In our country, Iran, WhatsApp and Telegram, like most other social media companies, have no agreement with the government to expose the names of users who have committed crimes. As a result, there are many cases of fraud in Iranian courts in which Telegram users have taken people’s money with the promise of delivering goods, but delivered nothing. For example, some fraudulent users have claimed to sell precious goods such as gold, Bitcoin, or even premium versions of famous international games, but after payment deliver nothing. In these cases, cyber police can’t find the suspects because they have nothing more than a user ID.
Another, more disturbing example of how hidden privacy inclinations can affect people’s lives is seen in the many cases of extortion carried out on the Telegram app. In Iran and other countries in the region, extortion using personal photos or videos is a crime, but it is accelerated and simplified by untraceable Telegram IDs. Frequently, such extortionists go unpunished because they cannot be connected to their Telegram ID.
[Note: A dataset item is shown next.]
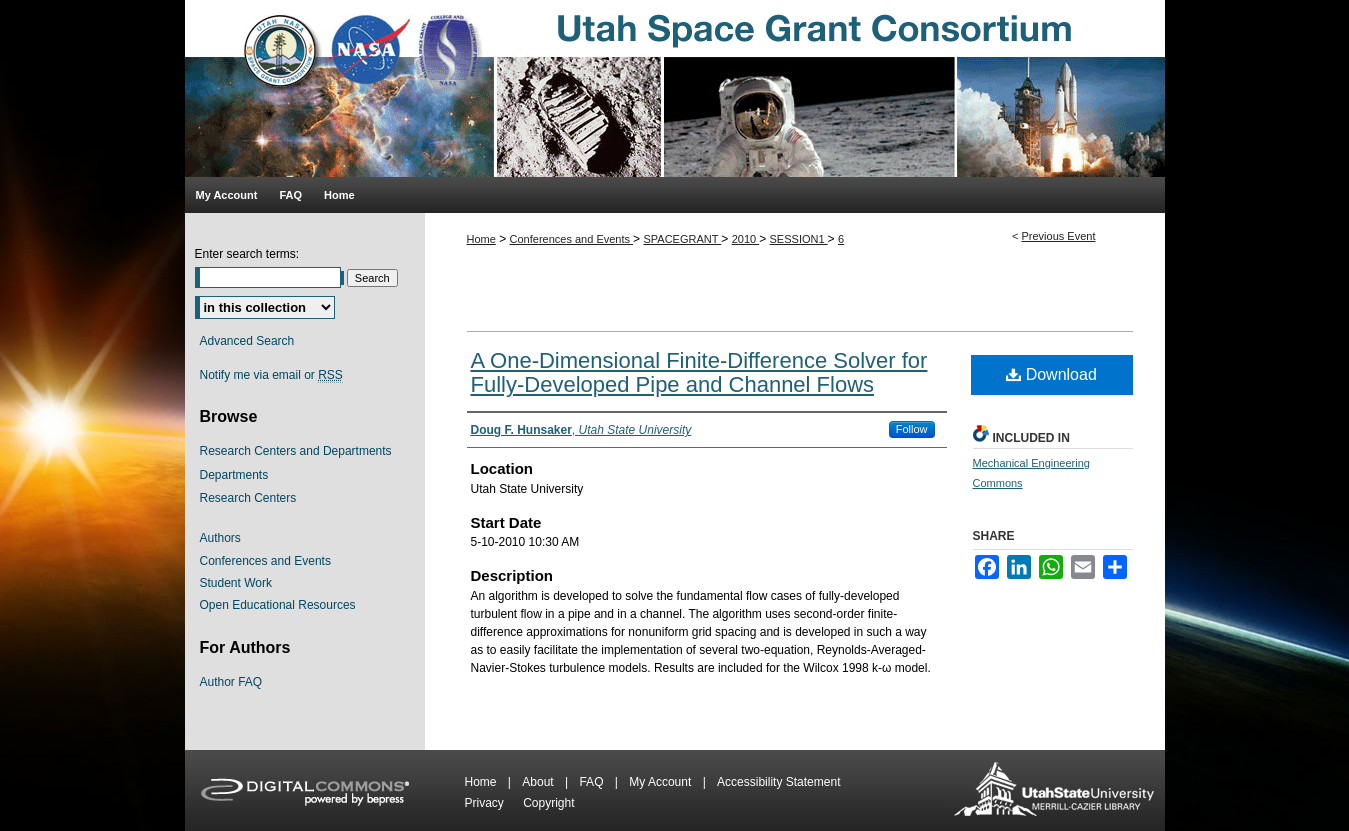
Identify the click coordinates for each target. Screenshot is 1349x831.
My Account (661, 782)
As we noted earlier, the designers of technological products have different perspectives on the ethical concerns of cyberspace, particularly privacy, and they design these perspectives into applications. These decisions in turn influence the actions of users on the apps. By giving priority to the privacy of the message receiver, WhatsApp creates a different social environment than Telegram, which gives greater priority to that of the message sender. Understanding how these intentional differences in design function in real life should be a part of discussions by both users and policymakers who are trying to ensure that social media respect privacy.
Despite the technology’s potential to do harm, very few foundational decisions about privacy are visible to users. Users must be very conscious about how they select and enable these two competing messaging apps. Because many users live their lives on social media, they become accustomed to virtual friends, relatives, and features designed to keep them engaged, such as collecting “likes” from followers. As a result, switching from one application to another is difficult and costly—in terms of time, friendships, and social connections.
Before assuming daily and continuous use of such an app, responsible users need to study not only its explicit privacy policies, terms of agreement, and service description; they also need to understand the inclinations of the technology’s design. This seems like a very high expectation to have of a user, especially a new one or perhaps even a child. What’s more, putting the onus of protecting their own privacy on the individual user—even though it is embedded in the technology and subject to particular risks based on contracts between individual governments and service providers to reveal users’ identities—seems like a high bar. Even when these applications allow modification of their settings, it is a lot to ask of users.
There is a clear need for policymakers to increase public awareness, critical thinking, and media literacy in the use of social technologies. Citizens need to consider more than basic privacy, and government, in its regulatory role, could require app stores and developers to inform users clearly and in detail about the consequences of each feature, setting, and permission choice to their privacy.
Widespread use of social media platforms has consequences for society—some irreparable and irreversible. In his valuable journal article “Ten Paradoxes of Technology,” the philosopher Andrew Feenberg identifies an enduring paradox: simplification complicates. This is particularly true for social media apps. If the government does not devote enough time and money to studying the economic, social, and political aspects of widely used transnational applications (such as social media platforms), nations worldwide will later have to deal with complex social problems, such as cybercrimes. Though the matter of intentionality in the design of privacy in such apps may seem like a small thing, for both individual users and society in general it makes a tremendous difference.